The calculation of the breakeven point is to divide the fixed costs by the contribution margin per unit. This determination is more complicated for a multi-product firm. If the same proportional product mix is maintained, one unit of plastic frames is sold for every three units of glass frames. Accordingly, a composite unit consists of four frames: one plastic and three glass. For plastic frames, the unit contribution margin is $5 ($10 – $2 – $3). For glass frames, the unit contribution margin is $7 ($15 – $3 – $5). Thus, the composite unit contribution margin is $26 ($5 + $7 + $7 + $7), and the breakeven point is 37,500 packages ($975,000 FC ÷ $26). Because each composite unit contains four frames, the total units sold equal 150,000.
MultiFrame Company has revenue and cost budgets for the two products it sells as shown to the right.

*Stored data entries*
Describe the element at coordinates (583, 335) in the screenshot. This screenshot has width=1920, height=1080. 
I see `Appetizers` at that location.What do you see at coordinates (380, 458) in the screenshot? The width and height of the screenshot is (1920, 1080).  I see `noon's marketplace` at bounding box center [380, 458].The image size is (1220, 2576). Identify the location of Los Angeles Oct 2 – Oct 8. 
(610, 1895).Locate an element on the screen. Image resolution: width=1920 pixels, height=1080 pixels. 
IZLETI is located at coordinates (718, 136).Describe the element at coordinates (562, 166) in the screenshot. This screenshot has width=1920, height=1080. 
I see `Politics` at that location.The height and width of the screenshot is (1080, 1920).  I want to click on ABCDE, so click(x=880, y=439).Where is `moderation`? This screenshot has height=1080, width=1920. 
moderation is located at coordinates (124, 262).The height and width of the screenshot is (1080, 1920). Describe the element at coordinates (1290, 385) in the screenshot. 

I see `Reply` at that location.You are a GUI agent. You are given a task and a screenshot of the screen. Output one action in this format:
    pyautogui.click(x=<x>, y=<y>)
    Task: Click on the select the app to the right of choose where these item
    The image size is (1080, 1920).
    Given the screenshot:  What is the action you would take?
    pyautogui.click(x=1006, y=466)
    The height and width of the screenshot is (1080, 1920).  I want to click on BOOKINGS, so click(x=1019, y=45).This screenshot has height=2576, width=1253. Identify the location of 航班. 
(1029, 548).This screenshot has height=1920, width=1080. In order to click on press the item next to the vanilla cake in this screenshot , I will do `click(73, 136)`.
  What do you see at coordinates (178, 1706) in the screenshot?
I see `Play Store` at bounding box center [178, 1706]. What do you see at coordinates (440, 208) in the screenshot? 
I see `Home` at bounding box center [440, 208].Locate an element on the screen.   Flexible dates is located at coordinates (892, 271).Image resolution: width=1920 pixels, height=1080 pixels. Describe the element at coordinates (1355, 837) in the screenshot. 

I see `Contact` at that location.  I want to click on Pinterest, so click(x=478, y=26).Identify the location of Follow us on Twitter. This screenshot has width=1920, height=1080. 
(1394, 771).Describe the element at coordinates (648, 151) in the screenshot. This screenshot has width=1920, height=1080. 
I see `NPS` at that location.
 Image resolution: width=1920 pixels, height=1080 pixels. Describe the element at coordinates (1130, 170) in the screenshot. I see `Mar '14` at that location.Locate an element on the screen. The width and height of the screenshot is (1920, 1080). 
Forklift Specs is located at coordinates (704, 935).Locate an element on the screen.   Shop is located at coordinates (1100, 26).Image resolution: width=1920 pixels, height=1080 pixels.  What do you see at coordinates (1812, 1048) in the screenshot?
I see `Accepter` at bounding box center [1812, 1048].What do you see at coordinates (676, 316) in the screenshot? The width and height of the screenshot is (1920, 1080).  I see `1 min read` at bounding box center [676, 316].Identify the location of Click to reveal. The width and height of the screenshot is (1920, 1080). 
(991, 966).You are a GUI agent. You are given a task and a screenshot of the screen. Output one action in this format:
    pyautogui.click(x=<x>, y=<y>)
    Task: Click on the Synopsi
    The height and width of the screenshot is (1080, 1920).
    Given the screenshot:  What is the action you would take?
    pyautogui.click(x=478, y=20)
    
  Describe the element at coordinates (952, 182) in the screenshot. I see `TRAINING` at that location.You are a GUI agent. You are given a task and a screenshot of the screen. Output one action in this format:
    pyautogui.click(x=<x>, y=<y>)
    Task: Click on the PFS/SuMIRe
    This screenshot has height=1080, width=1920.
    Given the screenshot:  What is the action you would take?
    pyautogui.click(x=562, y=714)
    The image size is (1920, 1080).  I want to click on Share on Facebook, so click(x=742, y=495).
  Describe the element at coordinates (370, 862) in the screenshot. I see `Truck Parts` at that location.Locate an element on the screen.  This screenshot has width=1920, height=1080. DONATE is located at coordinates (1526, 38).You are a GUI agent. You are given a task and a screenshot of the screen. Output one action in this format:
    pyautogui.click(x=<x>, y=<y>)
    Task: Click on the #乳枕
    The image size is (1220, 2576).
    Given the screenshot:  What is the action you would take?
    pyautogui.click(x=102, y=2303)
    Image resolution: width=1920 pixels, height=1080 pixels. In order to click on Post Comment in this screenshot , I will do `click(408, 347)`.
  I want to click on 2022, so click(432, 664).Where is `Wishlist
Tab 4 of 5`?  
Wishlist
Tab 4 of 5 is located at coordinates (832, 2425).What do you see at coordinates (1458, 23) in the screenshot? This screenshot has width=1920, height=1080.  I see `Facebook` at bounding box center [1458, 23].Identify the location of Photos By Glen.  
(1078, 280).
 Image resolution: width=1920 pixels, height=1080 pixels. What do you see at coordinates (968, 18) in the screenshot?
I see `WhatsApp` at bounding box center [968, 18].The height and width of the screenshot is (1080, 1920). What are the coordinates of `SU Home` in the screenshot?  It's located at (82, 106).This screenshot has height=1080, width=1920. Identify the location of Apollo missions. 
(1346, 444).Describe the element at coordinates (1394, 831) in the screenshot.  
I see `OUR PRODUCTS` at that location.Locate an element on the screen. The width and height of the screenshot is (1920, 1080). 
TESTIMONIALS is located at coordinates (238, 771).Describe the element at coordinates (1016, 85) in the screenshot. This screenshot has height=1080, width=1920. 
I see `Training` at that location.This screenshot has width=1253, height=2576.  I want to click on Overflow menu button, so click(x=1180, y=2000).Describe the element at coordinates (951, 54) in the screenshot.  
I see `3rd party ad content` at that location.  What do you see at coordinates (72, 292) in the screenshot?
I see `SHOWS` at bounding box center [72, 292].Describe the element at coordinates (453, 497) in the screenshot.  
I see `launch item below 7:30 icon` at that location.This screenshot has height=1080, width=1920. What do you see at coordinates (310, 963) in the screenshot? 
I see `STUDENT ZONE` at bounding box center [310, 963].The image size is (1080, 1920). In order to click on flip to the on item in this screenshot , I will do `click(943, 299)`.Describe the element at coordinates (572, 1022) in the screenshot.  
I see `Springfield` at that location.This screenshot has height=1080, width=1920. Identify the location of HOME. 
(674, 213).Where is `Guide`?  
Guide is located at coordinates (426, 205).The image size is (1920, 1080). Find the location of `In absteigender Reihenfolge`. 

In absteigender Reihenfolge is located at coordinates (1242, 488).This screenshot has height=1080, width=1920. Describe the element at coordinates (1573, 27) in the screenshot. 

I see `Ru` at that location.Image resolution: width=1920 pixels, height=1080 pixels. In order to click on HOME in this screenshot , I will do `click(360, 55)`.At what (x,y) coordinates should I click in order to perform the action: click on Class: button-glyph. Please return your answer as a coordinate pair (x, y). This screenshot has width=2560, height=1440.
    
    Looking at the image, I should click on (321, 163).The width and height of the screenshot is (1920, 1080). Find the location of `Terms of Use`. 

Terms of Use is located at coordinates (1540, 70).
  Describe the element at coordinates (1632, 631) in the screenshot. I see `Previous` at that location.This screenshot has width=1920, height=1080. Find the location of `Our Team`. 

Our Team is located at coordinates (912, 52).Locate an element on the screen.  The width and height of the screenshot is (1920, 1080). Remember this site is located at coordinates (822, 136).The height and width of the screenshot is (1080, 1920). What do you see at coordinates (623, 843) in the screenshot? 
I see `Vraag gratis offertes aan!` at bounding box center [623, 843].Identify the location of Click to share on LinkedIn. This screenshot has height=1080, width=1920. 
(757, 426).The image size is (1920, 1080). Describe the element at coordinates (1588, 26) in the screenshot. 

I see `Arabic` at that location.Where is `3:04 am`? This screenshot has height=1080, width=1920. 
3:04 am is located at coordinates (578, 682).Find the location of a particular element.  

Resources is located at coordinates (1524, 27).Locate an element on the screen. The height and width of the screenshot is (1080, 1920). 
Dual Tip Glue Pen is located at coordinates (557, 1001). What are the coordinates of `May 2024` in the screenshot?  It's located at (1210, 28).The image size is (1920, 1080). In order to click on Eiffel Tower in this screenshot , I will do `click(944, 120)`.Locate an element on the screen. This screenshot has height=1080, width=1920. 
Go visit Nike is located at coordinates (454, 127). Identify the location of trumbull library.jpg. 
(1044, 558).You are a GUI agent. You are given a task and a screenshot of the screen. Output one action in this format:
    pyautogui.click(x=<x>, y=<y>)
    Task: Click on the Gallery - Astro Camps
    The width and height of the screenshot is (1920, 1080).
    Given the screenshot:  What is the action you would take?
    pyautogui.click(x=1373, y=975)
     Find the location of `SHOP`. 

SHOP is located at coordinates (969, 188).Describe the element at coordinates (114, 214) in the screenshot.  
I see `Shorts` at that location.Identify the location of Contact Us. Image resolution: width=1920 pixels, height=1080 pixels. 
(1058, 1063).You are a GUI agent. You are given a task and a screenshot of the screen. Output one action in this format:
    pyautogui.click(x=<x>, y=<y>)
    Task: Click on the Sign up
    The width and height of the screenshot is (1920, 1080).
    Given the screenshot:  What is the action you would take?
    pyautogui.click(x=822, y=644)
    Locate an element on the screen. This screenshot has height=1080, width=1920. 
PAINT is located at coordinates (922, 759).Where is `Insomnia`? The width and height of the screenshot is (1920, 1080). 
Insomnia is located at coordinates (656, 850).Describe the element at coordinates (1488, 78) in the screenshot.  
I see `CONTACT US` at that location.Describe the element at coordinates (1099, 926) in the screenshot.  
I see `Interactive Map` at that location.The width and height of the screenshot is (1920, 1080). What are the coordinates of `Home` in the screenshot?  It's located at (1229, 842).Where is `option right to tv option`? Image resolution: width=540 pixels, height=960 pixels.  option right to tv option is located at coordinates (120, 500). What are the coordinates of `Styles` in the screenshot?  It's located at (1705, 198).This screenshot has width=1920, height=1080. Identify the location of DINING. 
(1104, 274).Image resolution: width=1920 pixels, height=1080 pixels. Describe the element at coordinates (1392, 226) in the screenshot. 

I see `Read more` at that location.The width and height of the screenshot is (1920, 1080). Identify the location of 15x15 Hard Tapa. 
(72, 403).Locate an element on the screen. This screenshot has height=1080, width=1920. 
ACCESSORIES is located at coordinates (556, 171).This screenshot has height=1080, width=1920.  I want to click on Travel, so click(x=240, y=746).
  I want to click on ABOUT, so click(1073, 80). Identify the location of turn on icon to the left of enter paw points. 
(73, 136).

*The problem*
Retype the stretch of the breakeven text from "The calculation of" through "to the right.", word for word.

*Result for this exercise*
The calculation of the breakeven point is to divide the fixed costs by the contribution margin per unit. This determination is more complicated for a multi-product firm. If the same proportional product mix is maintained, one unit of plastic frames is sold for every three units of glass frames. Accordingly, a composite unit consists of four frames: one plastic and three glass. For plastic frames, the unit contribution margin is $5 ($10 – $2 – $3). For glass frames, the unit contribution margin is $7 ($15 – $3 – $5). Thus, the composite unit contribution margin is $26 ($5 + $7 + $7 + $7), and the breakeven point is 37,500 packages ($975,000 FC ÷ $26). Because each composite unit contains four frames, the total units sold equal 150,000.
MultiFrame Company has revenue and cost budgets for the two products it sells as shown to the right.